Eli Lilly bringt Zepbound KwikPen auf den Markt und steigt in die Opioid-Behandlung ein; Gilead übernimmt Arcellx für 7,8 Mrd. US-Dollar

Eli Lilly hat den Zepbound KwikPen offiziell in den USA eingeführt, ein Mehrdosis-Gerät, das einen vollständigen Behandlungsmonat in einem einzigen Pen liefert. Über LillyDirect für Selbstzahler:innen erhältlich, reduziert der KwikPen den medizinischen Abfall und die „Nadelermüdung“ durch wöchentliche Autoinjektoren.

Mit Preisen ab 299 US-Dollar pro Monat nutzt Lilly diese vertraute Technologie – bereits für Mounjaro im Einsatz –, um Zepbound in einem durch Lieferengpässe geprägten GLP-1-Markt zu differenzieren.

Bei den M&A-Neuigkeiten hat Gilead Sciences eine Vereinbarung über 7,8 Mrd. US-Dollar zur Übernahme von Arcellx abgeschlossen. Im Zentrum steht anito-cel, eine CAR-T-Therapie gegen multiples Myelom, die tiefgreifende und anhaltende Ansprechraten gezeigt hat – bei zugleich, wie die Unternehmen es beschreiben, vorhersehbarem und beherrschbarem Sicherheitsprofil. Mit der Integration von Arcellx sichert sich Gilead die D-Domain-Plattform, eine Next-Gen-Technologie, die darauf ausgelegt ist, Zelltherapien in der Onkologie und darüber hinaus sicherer und präziser zu machen.
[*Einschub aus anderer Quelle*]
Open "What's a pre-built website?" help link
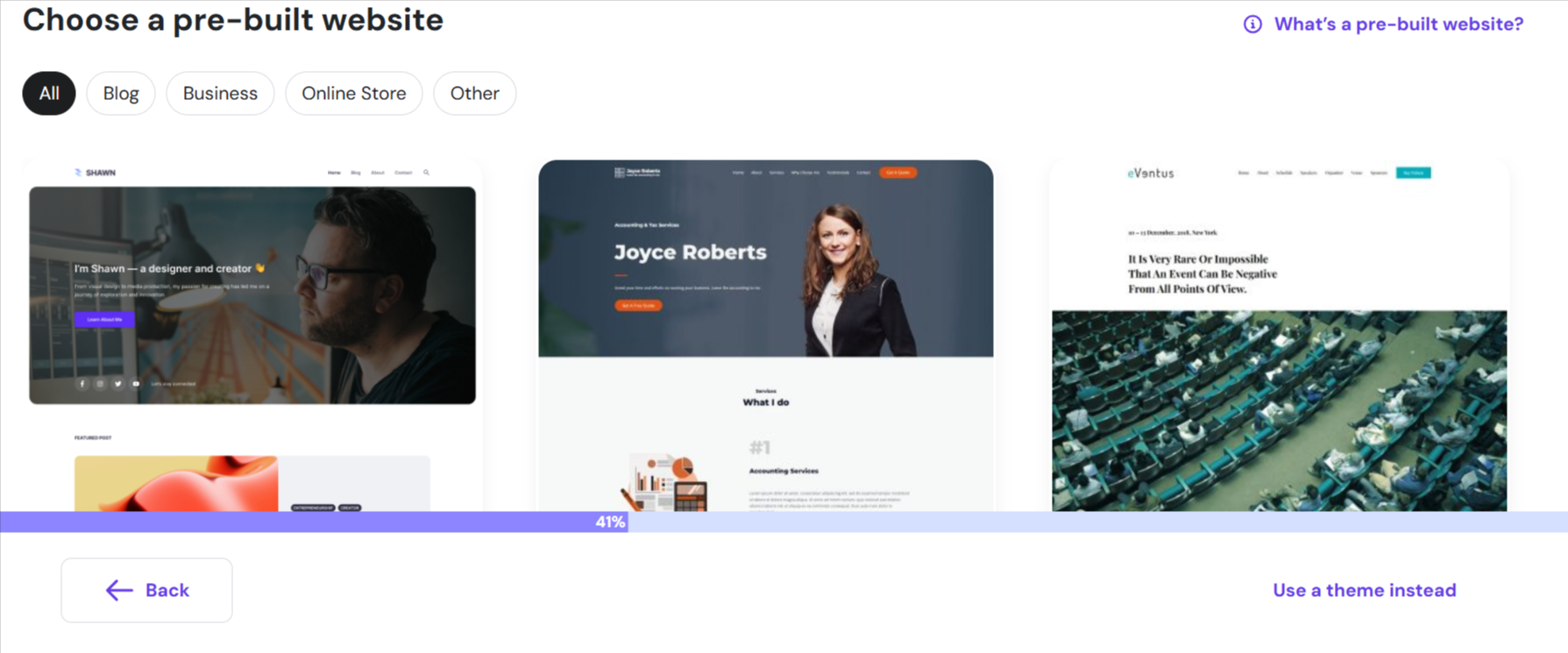Image resolution: width=1568 pixels, height=653 pixels. pyautogui.click(x=1398, y=25)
Eli Lilly kündigte außerdem die RENEW-Op-1-Studie an, offiziell betitelt „A Phase 2, Randomized, Double-Blind, Placebo-Controlled Study With a Separate Open-label Cohort to Evaluate the Efficacy and Safety of Brenipatide as Adjunctive Treatment to Transmucosal Buprenorphine With or Without Naloxone in Early Recovery of Participants With Opioid Use Disorder (RENEW-Op-1).“ Die Studie soll prüfen, ob brenipatide die Behandlungsergebnisse bei Menschen in der frühen Genesung von Opioidkonsumstörung (opioid use disorder) sicher verbessern kann, wenn es zur Standardtherapie mit buprenorphine hinzugefügt wird. Damit adressiert Lilly einen großen ungedeckten Bedarf in der Suchtmedizin, wo bessere Instrumente zur Rückfallprävention die langfristige Genesung unterstützen und zugleich Lillys Präsenz in den Bereichen Neurowissenschaften und Suchtbehandlung ausbauen könnten.

Die wichtigste untersuchte Behandlung ist brenipatide (auch bekannt als LY3537031), verabreicht als subkutane Injektion und zusätzlich zur üblichen buprenorphine-Behandlung, die unter die Zunge oder in die Wangentasche gegeben wird. Die Studie vergleicht mehrere Dosierungen von brenipatide plus buprenorphine mit Placebo plus buprenorphine; Ziel ist es zu zeigen, ob die Ergänzung durch brenipatide Patient:innen in der frühen Genesung wirksamer stabilisieren kann als die Standardversorgung allein.

Es handelt sich um eine interventionelle Phase-2-Studie mit randomisiertem Parallelgruppendesign, d. h. die Teilnehmenden werden nach dem Zufallsprinzip unterschiedlichen Behandlungsarmen zugeteilt, die parallel durchgeführt werden. Der Hauptteil ist doppelblind angelegt, sodass weder Patient:innen noch Prüfärzt:innen wissen, wer brenipatide oder Placebo erhält. Der primäre Zweck ist behandlungsorientiert und zielt darauf ab zu zeigen, ob das neue Medikament einen klinisch relevanten Zusatznutzen bringt, wenn es zur bestehenden Therapie der Opioidkonsumstörung hinzugefügt wird.

Die Studie ist mit dem Status „Not yet recruiting“ gelistet, mit Ersteinreichung im Register am 11. Feb. 2026. Zuletzt wurde der Eintrag am 18. Feb. 2026 aktualisiert, was Investor:innen signalisiert, dass dies ein frischer Pipeline-Eintrag von Lilly ist und dass zentrale Zeitpunkte wie der primäre und der finale Abschluss noch bevorstehen.

Eli Lilly gab zudem einen Deal von bis zu 2,4 Mrd. US-Dollar zur Übernahme von Orna Therapeutics bekannt, um seine Zelltherapie-Pipeline auszubauen.